» **TASK DETAILS**
For each line of the data below that holds "color", copy the line.

» **RECORDS SHOWN**

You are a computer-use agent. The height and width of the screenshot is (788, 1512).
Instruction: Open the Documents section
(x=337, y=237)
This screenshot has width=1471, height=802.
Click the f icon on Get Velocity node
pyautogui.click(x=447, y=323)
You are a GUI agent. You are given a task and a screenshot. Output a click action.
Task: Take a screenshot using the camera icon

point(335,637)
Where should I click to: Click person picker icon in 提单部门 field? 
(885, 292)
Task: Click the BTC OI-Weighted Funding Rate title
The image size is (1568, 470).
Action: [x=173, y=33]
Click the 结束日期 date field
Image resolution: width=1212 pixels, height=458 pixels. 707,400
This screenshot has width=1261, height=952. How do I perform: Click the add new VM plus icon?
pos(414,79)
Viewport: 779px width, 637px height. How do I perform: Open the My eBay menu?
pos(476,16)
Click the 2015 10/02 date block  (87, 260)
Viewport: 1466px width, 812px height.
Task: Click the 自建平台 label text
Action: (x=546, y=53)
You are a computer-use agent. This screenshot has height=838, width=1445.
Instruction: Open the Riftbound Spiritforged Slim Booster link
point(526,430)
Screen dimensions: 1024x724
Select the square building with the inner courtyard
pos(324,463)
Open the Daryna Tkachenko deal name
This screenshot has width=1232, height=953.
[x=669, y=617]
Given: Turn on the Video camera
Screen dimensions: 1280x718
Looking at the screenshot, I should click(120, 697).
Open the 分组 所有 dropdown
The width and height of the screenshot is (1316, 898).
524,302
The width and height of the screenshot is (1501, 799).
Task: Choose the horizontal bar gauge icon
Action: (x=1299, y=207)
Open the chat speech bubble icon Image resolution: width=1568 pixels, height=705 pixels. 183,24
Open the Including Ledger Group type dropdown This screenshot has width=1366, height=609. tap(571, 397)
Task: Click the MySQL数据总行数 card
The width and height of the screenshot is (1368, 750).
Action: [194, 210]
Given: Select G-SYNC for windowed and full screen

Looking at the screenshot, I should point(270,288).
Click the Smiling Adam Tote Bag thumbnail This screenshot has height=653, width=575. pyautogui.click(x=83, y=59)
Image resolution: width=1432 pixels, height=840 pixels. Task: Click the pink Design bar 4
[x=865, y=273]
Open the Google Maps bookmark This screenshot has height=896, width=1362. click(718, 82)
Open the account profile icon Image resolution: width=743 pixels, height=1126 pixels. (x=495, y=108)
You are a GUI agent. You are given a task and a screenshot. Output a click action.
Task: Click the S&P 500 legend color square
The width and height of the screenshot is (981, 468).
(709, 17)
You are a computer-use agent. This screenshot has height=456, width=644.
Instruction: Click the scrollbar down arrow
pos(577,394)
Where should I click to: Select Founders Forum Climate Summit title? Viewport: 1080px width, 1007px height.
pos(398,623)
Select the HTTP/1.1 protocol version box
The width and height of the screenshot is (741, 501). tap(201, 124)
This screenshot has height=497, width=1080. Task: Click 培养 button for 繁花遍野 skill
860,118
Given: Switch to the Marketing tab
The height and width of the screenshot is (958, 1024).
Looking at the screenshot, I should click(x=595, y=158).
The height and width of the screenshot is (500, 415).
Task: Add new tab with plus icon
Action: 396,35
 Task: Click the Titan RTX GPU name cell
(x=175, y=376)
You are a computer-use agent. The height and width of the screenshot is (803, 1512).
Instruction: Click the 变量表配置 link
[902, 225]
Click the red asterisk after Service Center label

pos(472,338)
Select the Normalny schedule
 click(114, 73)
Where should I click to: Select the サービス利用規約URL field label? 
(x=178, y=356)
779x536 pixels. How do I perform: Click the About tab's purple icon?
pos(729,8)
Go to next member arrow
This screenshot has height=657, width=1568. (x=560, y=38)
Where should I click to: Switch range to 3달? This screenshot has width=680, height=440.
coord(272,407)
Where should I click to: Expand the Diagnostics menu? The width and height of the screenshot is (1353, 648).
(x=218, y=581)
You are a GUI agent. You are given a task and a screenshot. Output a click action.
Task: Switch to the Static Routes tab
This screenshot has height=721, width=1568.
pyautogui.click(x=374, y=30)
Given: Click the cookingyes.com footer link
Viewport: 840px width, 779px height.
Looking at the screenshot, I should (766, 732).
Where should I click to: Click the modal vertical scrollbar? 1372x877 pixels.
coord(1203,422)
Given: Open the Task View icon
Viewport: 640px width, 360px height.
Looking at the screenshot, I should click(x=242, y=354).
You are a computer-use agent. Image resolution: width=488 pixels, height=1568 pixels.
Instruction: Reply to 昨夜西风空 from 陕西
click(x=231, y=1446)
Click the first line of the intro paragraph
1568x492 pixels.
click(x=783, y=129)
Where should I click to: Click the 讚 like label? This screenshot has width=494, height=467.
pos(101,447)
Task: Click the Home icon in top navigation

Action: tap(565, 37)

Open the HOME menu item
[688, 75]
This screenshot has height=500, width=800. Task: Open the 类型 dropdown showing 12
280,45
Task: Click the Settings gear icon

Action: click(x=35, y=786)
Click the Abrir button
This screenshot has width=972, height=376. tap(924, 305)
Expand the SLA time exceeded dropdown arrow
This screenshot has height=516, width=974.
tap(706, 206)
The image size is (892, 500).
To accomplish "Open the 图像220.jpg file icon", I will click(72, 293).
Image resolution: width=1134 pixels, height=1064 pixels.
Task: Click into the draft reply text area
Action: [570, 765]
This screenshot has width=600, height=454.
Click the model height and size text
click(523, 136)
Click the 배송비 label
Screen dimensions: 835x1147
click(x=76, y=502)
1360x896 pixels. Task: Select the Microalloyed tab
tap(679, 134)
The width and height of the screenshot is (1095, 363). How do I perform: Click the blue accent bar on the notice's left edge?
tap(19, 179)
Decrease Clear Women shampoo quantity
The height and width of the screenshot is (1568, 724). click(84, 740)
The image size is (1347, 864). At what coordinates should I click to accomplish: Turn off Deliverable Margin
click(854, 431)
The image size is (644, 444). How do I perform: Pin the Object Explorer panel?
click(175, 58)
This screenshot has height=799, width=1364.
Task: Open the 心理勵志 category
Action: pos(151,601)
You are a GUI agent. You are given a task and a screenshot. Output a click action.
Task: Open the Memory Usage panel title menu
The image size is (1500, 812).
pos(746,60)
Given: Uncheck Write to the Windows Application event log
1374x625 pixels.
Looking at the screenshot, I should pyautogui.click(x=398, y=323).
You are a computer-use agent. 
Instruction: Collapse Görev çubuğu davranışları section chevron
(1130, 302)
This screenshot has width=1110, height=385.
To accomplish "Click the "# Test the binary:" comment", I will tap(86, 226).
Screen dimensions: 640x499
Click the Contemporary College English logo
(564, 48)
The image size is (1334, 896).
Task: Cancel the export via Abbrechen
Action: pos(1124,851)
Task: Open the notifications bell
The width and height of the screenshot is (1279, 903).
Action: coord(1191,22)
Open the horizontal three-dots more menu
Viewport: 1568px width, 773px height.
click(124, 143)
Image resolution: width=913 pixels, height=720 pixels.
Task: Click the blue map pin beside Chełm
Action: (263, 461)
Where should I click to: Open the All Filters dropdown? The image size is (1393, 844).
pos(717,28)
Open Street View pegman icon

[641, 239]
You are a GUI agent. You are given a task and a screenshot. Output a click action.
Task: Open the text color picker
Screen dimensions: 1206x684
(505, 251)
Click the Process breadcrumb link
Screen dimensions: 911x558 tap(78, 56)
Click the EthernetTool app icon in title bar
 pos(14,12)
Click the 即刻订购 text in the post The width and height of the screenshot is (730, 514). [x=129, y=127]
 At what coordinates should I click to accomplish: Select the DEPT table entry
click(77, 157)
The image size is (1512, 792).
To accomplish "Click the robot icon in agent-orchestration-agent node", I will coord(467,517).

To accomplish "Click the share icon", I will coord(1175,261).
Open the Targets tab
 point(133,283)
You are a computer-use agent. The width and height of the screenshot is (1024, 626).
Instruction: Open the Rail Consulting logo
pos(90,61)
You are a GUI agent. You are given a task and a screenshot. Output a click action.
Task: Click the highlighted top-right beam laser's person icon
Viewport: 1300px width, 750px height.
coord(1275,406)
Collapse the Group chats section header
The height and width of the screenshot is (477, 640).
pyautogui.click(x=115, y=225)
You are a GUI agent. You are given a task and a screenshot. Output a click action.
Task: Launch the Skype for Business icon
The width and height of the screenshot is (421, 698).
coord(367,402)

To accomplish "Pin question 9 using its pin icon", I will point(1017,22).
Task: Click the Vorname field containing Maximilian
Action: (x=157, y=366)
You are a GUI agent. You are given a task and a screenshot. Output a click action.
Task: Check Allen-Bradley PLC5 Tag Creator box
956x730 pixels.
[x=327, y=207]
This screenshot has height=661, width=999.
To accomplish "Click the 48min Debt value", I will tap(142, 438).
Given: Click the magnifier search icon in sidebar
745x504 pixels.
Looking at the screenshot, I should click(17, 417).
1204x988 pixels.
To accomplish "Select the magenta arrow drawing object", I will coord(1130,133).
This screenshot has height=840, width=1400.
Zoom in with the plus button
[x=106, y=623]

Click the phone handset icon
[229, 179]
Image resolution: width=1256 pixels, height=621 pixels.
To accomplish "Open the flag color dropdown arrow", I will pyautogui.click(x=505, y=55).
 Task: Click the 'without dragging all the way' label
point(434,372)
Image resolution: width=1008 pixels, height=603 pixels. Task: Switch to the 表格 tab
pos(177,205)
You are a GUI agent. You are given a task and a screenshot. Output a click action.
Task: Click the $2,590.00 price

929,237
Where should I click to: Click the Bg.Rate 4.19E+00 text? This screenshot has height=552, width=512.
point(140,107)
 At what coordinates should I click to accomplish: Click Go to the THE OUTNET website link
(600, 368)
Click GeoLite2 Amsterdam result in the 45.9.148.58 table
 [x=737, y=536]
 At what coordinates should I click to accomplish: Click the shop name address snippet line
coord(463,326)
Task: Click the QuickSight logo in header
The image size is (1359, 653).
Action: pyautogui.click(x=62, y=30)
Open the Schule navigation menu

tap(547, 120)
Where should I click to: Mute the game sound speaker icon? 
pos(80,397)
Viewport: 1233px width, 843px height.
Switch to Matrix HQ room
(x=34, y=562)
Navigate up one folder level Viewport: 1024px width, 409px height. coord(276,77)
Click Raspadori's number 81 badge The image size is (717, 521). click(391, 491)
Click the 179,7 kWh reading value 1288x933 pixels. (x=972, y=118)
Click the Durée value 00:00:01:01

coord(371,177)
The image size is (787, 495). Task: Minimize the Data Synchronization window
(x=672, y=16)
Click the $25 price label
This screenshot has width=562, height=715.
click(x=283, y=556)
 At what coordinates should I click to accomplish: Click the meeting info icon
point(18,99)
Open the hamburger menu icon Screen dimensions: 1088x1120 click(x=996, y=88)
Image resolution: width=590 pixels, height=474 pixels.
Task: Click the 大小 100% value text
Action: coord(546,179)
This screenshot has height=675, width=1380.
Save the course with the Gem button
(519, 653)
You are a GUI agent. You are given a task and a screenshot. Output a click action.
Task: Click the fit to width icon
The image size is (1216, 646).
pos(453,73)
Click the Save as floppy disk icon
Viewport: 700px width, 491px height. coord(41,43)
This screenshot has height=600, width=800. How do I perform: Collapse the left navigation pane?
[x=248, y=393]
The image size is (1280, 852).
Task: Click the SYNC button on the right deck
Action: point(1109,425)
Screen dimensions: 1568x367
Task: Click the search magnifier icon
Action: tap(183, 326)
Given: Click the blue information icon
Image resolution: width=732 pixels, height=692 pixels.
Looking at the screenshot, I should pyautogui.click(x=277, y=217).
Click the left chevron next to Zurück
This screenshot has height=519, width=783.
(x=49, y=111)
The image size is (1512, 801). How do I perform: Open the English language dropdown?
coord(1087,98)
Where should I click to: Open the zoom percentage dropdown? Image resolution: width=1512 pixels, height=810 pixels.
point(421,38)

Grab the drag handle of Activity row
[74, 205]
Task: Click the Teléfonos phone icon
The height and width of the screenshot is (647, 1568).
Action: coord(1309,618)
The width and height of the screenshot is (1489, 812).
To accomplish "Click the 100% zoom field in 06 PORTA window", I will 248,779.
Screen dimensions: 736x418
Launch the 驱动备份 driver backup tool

» **SOLUTION TO THIS PROBLEM**
Task: Click the S&P 500 legend color square
Task: Open the text color picker
To accomplish "Open the flag color dropdown arrow", I will pyautogui.click(x=505, y=55).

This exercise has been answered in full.